--- START OF SELECTION ---

7 For not one of us lives for himself, and not one dies for himself; 8 for if we live, we live for the Lord, or if we die, we die for the Lord; therefore whether we live or die, we are the Lord’s. 9 For to this end Christ died and lived again, that He might be Lord both of the dead and of the living. Romans 14:7-9

31 Whether, then, you eat or drink or whatever you do, do all to the glory of God. I Corinthians 10:31

Therefore if you have been raised up with Christ, keep seeking the things above, where Christ is, seated at the right hand of God. 2 Set your mind on the things above, not on the things that are on earth. 3 For you have died and your life is hidden with Christ in God. 4 When Christ, who is our life, is revealed, then you also will be revealed with Him in glory. Colossians 3:1-4

Many other passages could be adduced; but these should suffice for our purposes. I simply wanted to reinforce the notion that to be a genuine Christian theologian is really to be a growing and moving disciple of Jesus Christ. I have come across theologians out there who treat being a “theologian” like it’s a profession; of the type that you clock in and out of. These are mainly academic theologians, or pastors who look at what they do as a discipline, or again, as a profession that they do, at points of the day, and then don’t do at other points of the day. I don’t actually take this mode of existence, though, to be an iteration of a genuinely Christian theologian. A genuine Christian theologian is someone who understands the gravitas of what the Christian life or existence entails. That is, the Christian theologian understands that all that they do, and are, is consumed by God, who is a jealous God. They understand that they aren’t their own, but have been bought with a price; the price of the blood of Jesus Christ. They recognize they can do nothing apart from the True Vine, and that their lives always have the gift and the burden upon it to represent the Christ, who is their life, to their families, the church, and the world. This type of existence isn’t one where you take your theologian hat off, and put your weekend warrior hat on; so on and so forth. To be a Christian theologian is a totalizing way of life; again, consumed by the One Who is our life: Jesus Christ in the triune God. Being a Christian theologian isn’t merely a “lifestyle,” but it is indeed to live life, coram Deo. Being a Christian theologian isn’t a performance we manufacture for others; but it is instead, an existence wherein we are constantly bearing witness to the hope that is within us, for us, and for the world. Being a Christian theologian involves constant labor, motored by the resurrection power of Jesus Christ; indeed, as that power is breathed into our lives, afresh anew, moment-by-moment, in and through the Holy Spirit. Being a Christian theologian isn’t primarily tinctured by being one of the ‘schoolmen’; instead, being a Christian theologian entails a life of deovtio Christi via participatio Christi. Being a Christian theologian is simply the Christian existence, it is the Christian life before God; from God, in participation with God unto all time and eternity.

--- END OF SELECTION ---
--- START OF SUPPLIED INFORMATION ---

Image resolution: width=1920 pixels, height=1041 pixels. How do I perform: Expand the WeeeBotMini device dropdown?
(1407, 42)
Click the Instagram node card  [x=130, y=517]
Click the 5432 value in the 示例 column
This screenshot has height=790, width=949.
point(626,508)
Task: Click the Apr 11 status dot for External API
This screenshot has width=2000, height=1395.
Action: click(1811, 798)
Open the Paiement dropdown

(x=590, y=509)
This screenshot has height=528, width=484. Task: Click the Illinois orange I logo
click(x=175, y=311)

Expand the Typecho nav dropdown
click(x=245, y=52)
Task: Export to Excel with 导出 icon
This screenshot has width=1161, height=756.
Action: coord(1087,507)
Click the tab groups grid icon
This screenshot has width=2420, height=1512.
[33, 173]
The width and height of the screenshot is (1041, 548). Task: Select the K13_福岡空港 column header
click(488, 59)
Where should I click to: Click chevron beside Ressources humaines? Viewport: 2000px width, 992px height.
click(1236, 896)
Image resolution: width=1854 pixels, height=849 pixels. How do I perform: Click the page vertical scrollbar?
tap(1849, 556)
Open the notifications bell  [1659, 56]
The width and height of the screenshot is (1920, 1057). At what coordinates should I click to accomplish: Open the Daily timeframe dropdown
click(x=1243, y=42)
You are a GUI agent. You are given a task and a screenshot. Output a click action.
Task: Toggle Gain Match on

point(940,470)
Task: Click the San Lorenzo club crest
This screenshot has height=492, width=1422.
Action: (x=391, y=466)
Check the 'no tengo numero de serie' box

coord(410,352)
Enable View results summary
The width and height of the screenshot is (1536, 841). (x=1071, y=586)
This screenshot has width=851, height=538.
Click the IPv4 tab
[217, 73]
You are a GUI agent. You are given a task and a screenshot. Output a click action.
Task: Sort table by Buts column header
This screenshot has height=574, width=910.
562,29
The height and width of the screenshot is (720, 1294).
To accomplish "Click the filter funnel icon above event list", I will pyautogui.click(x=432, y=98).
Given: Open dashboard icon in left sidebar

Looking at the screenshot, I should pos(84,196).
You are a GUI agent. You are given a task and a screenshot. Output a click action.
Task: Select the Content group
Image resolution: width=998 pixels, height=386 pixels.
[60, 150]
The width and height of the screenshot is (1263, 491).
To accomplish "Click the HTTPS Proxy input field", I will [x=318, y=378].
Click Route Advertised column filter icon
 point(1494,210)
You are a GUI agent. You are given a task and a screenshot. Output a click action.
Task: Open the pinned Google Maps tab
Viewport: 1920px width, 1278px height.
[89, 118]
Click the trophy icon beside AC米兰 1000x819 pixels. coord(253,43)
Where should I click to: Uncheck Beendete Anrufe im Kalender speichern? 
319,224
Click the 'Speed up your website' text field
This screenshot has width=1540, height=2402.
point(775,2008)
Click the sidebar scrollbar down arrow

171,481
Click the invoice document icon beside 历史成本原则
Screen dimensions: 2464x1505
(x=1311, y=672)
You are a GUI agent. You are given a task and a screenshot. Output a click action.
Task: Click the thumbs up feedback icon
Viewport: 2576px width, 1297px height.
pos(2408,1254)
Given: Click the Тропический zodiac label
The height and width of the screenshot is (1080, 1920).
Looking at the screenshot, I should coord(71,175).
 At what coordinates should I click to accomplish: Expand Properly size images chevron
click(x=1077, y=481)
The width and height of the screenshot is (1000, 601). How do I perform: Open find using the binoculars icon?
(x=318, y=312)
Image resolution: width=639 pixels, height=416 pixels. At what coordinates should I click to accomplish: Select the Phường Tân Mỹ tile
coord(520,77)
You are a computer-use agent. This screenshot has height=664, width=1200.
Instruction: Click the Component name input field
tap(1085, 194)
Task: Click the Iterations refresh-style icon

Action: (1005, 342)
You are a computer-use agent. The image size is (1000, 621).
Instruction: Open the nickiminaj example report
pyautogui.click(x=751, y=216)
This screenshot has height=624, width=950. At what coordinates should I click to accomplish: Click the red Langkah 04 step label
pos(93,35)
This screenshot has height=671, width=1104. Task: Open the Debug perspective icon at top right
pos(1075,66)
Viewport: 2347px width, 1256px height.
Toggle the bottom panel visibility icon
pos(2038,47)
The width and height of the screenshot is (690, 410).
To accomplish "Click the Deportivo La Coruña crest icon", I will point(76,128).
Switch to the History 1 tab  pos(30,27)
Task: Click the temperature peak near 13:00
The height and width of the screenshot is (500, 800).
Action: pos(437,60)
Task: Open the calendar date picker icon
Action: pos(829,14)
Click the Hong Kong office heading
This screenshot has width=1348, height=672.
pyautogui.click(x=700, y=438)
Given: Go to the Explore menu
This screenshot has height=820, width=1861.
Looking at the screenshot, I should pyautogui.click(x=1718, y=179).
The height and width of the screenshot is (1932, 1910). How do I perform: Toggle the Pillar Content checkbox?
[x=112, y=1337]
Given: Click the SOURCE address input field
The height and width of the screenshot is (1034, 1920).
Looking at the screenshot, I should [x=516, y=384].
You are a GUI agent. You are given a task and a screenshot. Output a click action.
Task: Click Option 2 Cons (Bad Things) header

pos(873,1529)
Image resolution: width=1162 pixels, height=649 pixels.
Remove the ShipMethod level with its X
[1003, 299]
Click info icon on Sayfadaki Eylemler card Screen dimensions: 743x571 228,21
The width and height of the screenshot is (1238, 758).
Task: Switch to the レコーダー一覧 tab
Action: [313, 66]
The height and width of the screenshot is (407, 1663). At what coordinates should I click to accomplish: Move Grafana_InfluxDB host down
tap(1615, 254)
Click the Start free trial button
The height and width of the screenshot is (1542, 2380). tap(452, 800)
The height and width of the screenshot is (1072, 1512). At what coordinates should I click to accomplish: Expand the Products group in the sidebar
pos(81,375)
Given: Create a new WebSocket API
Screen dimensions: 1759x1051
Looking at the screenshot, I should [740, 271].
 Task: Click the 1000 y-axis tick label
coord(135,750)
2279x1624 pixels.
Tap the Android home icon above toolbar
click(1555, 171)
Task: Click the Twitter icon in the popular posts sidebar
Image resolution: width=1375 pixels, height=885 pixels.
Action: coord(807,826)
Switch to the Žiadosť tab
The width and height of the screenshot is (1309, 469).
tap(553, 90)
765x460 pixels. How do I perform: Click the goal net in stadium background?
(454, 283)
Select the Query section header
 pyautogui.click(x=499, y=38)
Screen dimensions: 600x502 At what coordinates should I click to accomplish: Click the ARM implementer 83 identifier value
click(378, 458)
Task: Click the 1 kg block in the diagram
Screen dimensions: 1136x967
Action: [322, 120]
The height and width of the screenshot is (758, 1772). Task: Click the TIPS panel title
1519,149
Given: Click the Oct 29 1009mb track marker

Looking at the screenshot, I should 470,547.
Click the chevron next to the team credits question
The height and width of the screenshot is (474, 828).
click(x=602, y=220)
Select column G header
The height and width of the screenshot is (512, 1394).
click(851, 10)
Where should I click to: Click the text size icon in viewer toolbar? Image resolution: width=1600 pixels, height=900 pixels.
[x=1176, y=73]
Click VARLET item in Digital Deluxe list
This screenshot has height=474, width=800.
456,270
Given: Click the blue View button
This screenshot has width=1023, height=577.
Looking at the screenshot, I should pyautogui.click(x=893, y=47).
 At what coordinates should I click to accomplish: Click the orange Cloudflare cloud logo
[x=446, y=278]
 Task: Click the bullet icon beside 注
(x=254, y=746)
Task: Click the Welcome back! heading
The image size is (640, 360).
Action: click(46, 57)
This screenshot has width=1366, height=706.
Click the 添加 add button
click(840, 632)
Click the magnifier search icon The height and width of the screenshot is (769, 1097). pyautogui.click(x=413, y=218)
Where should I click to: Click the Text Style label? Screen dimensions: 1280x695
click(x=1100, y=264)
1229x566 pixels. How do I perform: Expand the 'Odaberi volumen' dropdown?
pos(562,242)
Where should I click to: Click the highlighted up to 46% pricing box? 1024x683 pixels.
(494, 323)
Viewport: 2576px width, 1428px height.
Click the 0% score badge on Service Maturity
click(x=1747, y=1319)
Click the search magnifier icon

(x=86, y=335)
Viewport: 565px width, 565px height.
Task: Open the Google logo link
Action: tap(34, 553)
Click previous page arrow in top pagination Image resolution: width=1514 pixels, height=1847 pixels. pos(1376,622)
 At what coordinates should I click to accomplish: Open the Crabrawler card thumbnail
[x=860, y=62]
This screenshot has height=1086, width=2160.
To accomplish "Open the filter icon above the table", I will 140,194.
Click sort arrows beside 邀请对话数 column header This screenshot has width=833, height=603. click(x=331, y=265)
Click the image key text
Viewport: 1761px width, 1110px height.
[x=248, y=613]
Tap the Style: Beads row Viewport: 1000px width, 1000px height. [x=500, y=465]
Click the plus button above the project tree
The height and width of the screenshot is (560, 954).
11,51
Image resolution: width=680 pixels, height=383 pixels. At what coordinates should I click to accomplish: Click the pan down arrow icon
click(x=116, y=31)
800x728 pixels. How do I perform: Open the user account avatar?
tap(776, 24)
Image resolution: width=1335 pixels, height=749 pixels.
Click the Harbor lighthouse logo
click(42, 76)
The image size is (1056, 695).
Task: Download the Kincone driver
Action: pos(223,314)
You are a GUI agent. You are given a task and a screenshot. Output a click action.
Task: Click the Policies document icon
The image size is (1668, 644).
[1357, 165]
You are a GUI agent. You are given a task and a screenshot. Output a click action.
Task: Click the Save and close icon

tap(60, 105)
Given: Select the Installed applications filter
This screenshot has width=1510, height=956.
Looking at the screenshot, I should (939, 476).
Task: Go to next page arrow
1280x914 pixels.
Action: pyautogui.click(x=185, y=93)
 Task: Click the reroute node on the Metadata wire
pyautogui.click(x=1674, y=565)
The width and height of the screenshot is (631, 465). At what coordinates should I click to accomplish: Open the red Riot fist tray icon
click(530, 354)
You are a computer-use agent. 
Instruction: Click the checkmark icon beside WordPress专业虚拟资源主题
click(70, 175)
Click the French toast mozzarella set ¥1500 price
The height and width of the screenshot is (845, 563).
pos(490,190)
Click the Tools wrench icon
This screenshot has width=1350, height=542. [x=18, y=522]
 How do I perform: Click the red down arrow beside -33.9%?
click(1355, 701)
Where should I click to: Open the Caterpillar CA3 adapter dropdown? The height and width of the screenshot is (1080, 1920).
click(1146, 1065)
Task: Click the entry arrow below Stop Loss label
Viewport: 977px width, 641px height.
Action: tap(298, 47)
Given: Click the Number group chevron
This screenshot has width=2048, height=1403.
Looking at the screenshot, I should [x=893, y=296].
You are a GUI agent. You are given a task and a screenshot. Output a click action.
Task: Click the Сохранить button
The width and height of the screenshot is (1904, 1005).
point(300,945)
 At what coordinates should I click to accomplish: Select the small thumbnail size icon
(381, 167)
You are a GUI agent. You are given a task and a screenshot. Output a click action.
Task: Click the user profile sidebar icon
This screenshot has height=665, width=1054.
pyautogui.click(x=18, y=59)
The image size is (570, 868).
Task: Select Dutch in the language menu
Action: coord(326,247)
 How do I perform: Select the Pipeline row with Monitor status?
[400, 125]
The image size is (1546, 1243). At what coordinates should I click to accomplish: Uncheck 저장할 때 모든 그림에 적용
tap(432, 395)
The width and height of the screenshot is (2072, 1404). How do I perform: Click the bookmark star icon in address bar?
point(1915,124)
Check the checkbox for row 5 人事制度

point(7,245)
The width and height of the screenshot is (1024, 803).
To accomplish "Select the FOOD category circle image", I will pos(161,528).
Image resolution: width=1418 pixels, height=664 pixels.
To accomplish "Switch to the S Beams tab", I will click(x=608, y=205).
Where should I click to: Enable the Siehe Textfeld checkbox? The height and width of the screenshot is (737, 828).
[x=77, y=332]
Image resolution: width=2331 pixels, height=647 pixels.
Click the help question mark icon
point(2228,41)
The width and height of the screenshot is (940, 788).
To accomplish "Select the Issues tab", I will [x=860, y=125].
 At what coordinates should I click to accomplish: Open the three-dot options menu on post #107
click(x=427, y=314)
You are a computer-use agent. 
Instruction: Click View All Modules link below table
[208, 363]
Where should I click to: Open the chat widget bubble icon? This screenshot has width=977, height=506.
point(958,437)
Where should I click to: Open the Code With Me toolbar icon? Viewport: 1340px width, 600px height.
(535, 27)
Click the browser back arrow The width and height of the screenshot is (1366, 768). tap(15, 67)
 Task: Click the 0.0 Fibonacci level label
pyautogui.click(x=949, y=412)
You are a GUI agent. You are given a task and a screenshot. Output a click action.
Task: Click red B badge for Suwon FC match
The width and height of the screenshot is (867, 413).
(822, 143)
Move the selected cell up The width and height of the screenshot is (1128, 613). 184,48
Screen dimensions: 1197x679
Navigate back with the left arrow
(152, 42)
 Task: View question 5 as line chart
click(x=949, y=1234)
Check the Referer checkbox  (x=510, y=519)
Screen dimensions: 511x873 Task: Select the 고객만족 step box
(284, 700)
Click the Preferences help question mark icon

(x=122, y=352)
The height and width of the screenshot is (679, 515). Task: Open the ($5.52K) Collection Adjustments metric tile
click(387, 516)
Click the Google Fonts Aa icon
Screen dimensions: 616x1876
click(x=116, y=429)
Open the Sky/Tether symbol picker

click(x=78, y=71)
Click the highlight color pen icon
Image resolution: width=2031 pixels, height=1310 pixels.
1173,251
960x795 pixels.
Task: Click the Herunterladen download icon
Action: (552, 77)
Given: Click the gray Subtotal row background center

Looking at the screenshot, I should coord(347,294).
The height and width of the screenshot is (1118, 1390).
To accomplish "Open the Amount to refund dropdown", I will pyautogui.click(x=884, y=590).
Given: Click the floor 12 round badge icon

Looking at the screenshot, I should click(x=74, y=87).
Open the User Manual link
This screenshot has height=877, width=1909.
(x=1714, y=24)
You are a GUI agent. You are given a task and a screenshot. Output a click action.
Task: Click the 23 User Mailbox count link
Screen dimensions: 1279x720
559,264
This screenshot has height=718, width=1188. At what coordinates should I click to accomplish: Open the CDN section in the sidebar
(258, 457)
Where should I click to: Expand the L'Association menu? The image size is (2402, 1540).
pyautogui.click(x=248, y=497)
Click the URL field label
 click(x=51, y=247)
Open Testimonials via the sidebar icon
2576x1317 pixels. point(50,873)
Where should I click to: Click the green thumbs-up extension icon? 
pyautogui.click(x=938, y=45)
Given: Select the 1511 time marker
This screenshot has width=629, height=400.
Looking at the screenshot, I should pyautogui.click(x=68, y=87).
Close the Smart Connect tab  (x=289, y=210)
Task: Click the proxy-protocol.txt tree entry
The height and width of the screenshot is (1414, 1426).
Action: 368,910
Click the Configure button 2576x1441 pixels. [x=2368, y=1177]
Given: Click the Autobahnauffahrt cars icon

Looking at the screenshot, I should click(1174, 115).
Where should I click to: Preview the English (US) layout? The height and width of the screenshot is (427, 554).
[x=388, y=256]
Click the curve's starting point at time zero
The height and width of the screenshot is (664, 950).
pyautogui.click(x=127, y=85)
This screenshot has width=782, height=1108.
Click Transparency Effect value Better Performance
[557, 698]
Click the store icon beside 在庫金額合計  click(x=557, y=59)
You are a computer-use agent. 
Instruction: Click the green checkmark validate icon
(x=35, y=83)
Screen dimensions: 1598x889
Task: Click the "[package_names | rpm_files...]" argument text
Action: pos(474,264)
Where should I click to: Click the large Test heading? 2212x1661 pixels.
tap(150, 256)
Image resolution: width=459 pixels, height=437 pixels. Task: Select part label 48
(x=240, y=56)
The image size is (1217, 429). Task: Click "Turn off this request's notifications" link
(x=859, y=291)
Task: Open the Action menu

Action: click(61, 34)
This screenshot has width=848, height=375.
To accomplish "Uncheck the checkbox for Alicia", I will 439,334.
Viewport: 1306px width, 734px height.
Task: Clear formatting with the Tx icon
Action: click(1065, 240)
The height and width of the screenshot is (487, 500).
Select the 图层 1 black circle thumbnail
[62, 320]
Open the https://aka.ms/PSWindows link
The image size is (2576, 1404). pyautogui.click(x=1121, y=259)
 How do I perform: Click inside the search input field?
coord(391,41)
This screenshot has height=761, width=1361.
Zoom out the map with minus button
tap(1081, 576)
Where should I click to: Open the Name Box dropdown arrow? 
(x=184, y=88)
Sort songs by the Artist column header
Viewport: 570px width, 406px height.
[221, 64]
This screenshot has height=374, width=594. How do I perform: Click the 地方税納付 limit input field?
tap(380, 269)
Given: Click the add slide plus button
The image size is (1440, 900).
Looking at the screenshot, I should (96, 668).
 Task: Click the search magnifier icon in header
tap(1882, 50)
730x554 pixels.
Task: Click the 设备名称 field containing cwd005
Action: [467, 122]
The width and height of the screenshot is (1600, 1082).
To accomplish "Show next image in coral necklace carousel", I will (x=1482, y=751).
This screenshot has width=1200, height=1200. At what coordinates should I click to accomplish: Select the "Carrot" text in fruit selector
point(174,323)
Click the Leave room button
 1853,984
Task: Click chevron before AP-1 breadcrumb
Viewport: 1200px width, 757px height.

--- END OF SUPPLIED INFORMATION ---

SHORT EXERCISE: Translate this sentence from the piece on the Christian theologian into Spanish: "A genuine Christian theologian is someone who understands the gravitas of what the Christian life or existence entails." The material has no connection to the piece on the Christian theologian.

RESULT: Un genuino teólogo cristiano es alguien que comprende la gravedad de lo que implica la vida o existencia cristiana.